そもそも膝の痛みと体重には因果関係があるのでしょうか。膝の痛みにはいろいろな要因がありますが、私の病院でとったデータによると、国民健康調査の一般的な男女のBMI(肥満度を表すボディマス指数)と比べて、人工関節置換手術を受けた患者さんの数値のほうが高いという結果が出ました。
肥満だから膝に負担がかかって痛むのか、膝が痛くて動けないから肥満になるのか、どちらが先かはわかりません。ただ、確実なのは、膝の痛みによって動かせなくなったり歩行が困難になったりすると、筋力はどんどん衰えるということ。そして運動量が減れば肥満のリスクは高まるということです。
膝の痛みがない人でも、何も運動をしなければ30歳代から筋肉の量は毎年1%ずつ減っていくといわれています。
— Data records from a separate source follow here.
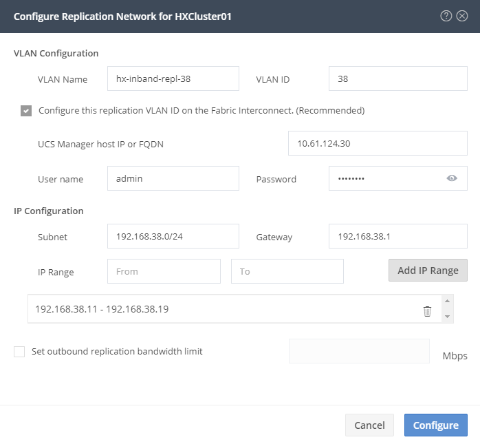Focus the VLAN Name field
The height and width of the screenshot is (444, 480).
pos(173,78)
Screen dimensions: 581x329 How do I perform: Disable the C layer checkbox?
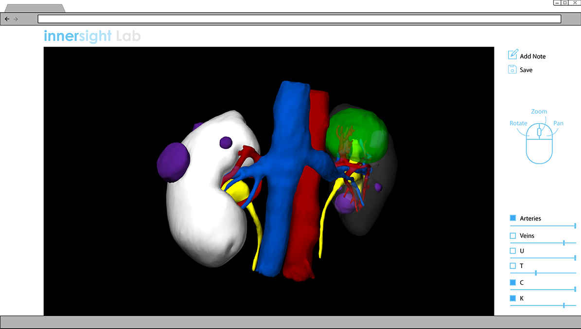tap(513, 282)
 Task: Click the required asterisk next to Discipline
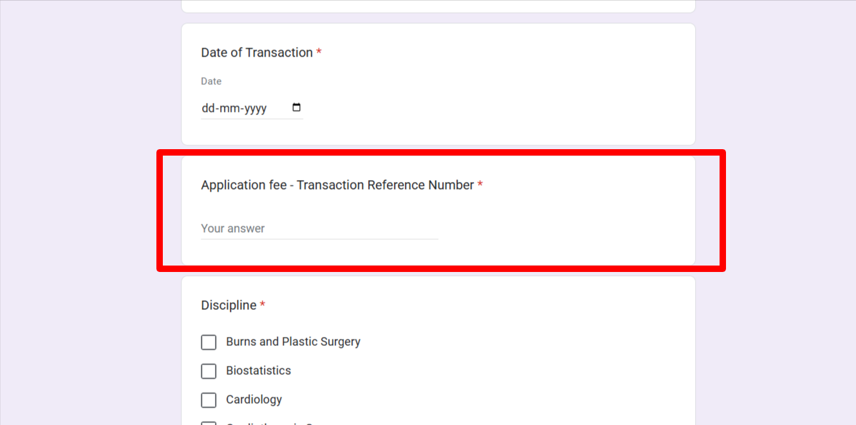pos(263,305)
この加齢に伴い骨格筋力が低下することをサルコペニアといいます。それに基礎代謝の低下、食べ過ぎや運動不足による肥満が合併した状態がサルコペニア肥満です。誰でも歳を取るにつれ、基礎代謝が落ちるので肥満になりやすいので、同時に骨格筋力も低下するのでサルコペニア肥満にもなりやすくなるのです。それが、内臓脂肪型肥満に高血圧や高血糖や脂質異常症などが合併したメタボリックシンドローム、足腰の機能が衰えるロコモティブシンドロームにつながっていくわけです。
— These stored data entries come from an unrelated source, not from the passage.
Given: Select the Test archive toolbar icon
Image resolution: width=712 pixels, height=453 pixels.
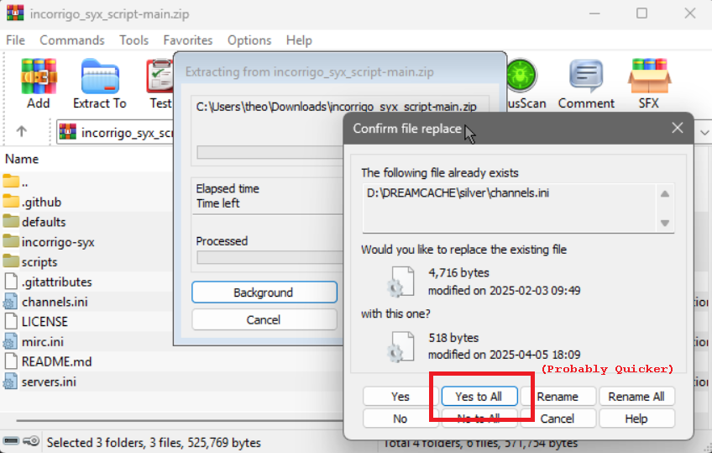Looking at the screenshot, I should coord(160,76).
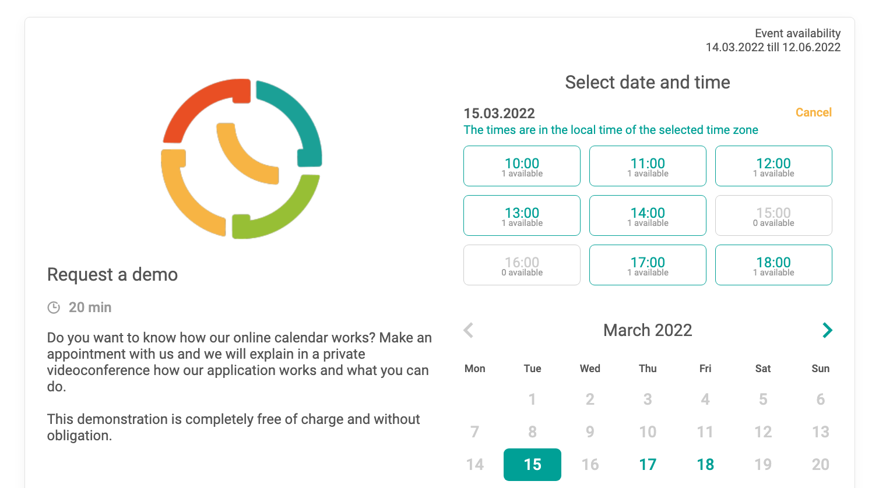This screenshot has width=879, height=488.
Task: Choose the 11:00 available slot
Action: pyautogui.click(x=648, y=166)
膝の痛みを防ぐだけでなく、生活習慣病を予防するためにも、筋肉をつけて、太らないようにすることが大切なのですね。その通りです。膝の痛みで人工関節の手術が必要と思われる患者さんでも、筋トレや有酸素運動といったトレーニングをすることで手術をしないですむ方もいます。たとえ将来的に手術をするにしても、筋肉がついているから回復も早い。
ずっと元気で動けるのか、あるいはロコモティブシンドロームのように足腰の機能が低下して動けなくなるのかの判断材料として、歩行スピードがあります。老年医学の分野では、歩行スピードが速いほど元気度は高く、長生きの傾向があるといわれています。実際に昔と比べて歩行スピードは速くなっていますね。わたしの祖父母世代と親世代を見ていても元気度が違います。たとえば昔の65歳はいまの80歳以上の印象、つまりいまのほうが昔よりも20歳くらい若いですね。みんな歩くのが速い。しかしながら、それが遅くなって秒速0.8メートルほどになると、活動範囲が狭くなり、やがて要介護や寝たきりになる確率が高くなるといわれています。この秒速0.8メートルがひとつの目安です。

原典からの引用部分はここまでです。